IN THE JOURNAL | GLOBAL PERSPECTIVES
Free trade or women`s rights?
January-March 2018
By: Kate Lappin

Tariffs can make up an important percentage of income, particularly in economies with underdeveloped tax systems and where tax incentives are used to drive foreign direct investment. Reduced public expenditure impacts most heavily on the poor and particularly poorer women. Funding cuts generally focus on reductions in subsidies, public wages and social protection payments. Each of these has a disproportionately negative impact on women and children, as women are more likely to claim social welfare payments, use public services and be employed by the public sector.

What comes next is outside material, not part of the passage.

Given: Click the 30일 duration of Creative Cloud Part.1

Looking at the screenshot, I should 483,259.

The costs of an ISDS case can have an enormous impact on public expenditure in developing countries. To date, the majority of cases heard by ISDS tribunals have been against developing countries and lodged by multinational corporations from developed countries. The awards have amounted to hundreds of millions, and even billions, of dollars. For example, $2.4 billion was awarded against Ecuador in a case brought against it by an oil company ordered to clean up its toxic waste. The award represents more than 6 percent of the small nation’s national budget – more than its health budget. Argentina has faced 53 claims totaling $80 billion after it introduced regulations to address a financial crisis that was pushing many people into poverty. The Philippines is reported to have spent $58 million in legal costs to defend two cases; this money could have paid the annual salaries of 12,500 teachers. While not all cases are made public, given the secretive nature of ISDS, we know that in at least 50 ISDS cases, claims of at least $31 billion have been lodged against states negotiating the RCEP. The RCEP will expose them to even more cases. Countries have also been denied access to tax revenue, with at least 24 countries being sued by corporations using the ISDS mechanism to challenge tax laws or attempts to collect tax. 

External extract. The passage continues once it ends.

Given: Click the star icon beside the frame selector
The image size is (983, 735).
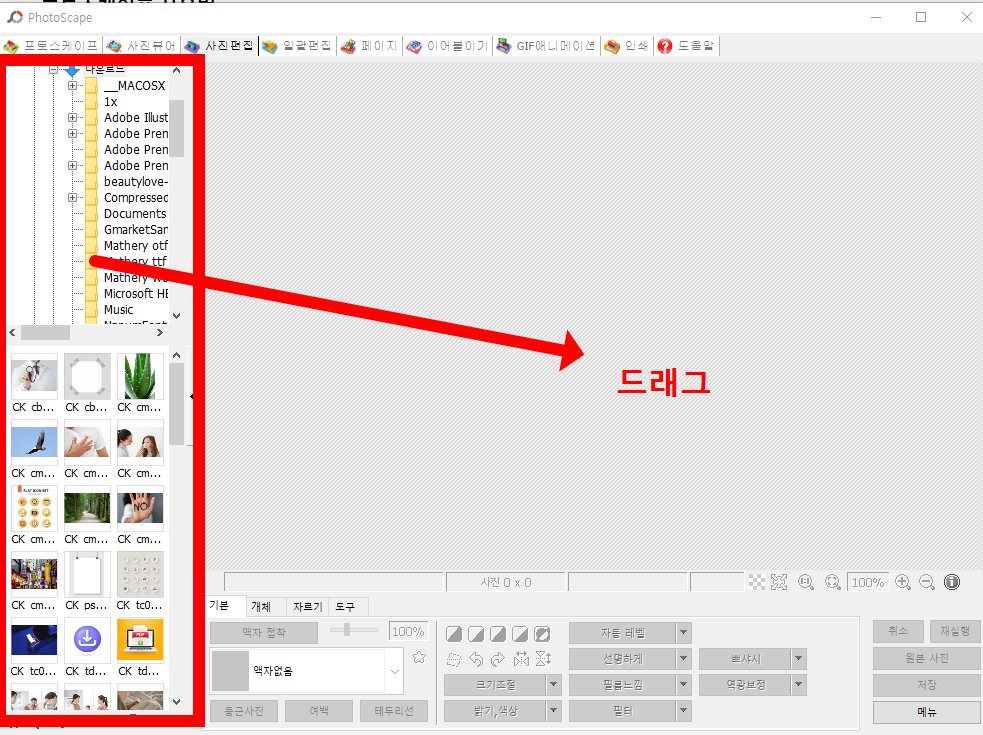Looking at the screenshot, I should [x=418, y=657].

Displacing women’s subsistence farming

A central purpose of trade agreements is to open up agriculture and land to foreign investment. Many countries restrict foreign investment in land and provide leases or concessions to investors on a case-by-case basis. It is likely that RCEP, such as other trade agreements, will incorporate a “national treatment” provision that requires governments to provide foreign investors with the same rights and privileges as local investors. Consequently, unless governments provide a specific exemption in the agreement, land can be purchased by foreign corporations and individuals.

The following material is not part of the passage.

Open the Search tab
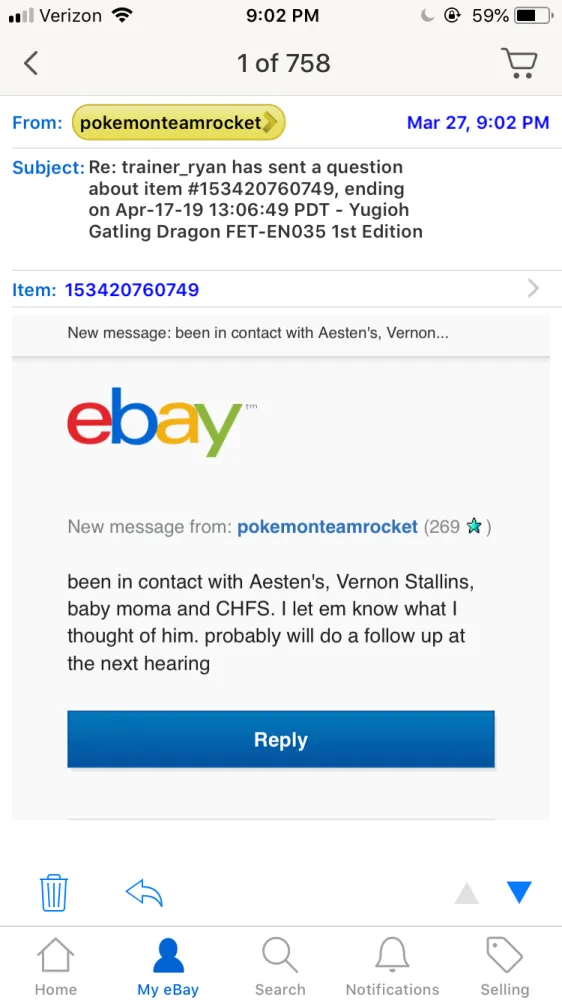 click(280, 966)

Among the attractions of Asian countries to foreign investors is the apparent abundance of cheap land. In fact, approximately 19 million hectares of land in Asia has been acquired in deals involving foreign investors in the last decade. In the period following the financial crisis, speculative finance rushed to the security of land, resulting in a 334 percent increase in cross-border real estate investments between 2008 and 2015, and investors intensified pressure on governments to enable foreign land investments. This makes small land holdings vulnerable, particularly where documentation of land tenure is not secured. Furthermore, the expansion of export-oriented crops has led to decreasing availability of land used for subsistence agriculture that is primarily tilled by women. Small-scale, subsistence farms of women are unable to compete with huge agrobusiness monopolies because of economies of scale and the benefits of large capital, coupled with pre-existing discrimination that means women are less likely to have access to inputs, credit, technology and information. Further, they are less likely to be able to fulfill the regulatory requirements that come with cross-border, digitalized trade.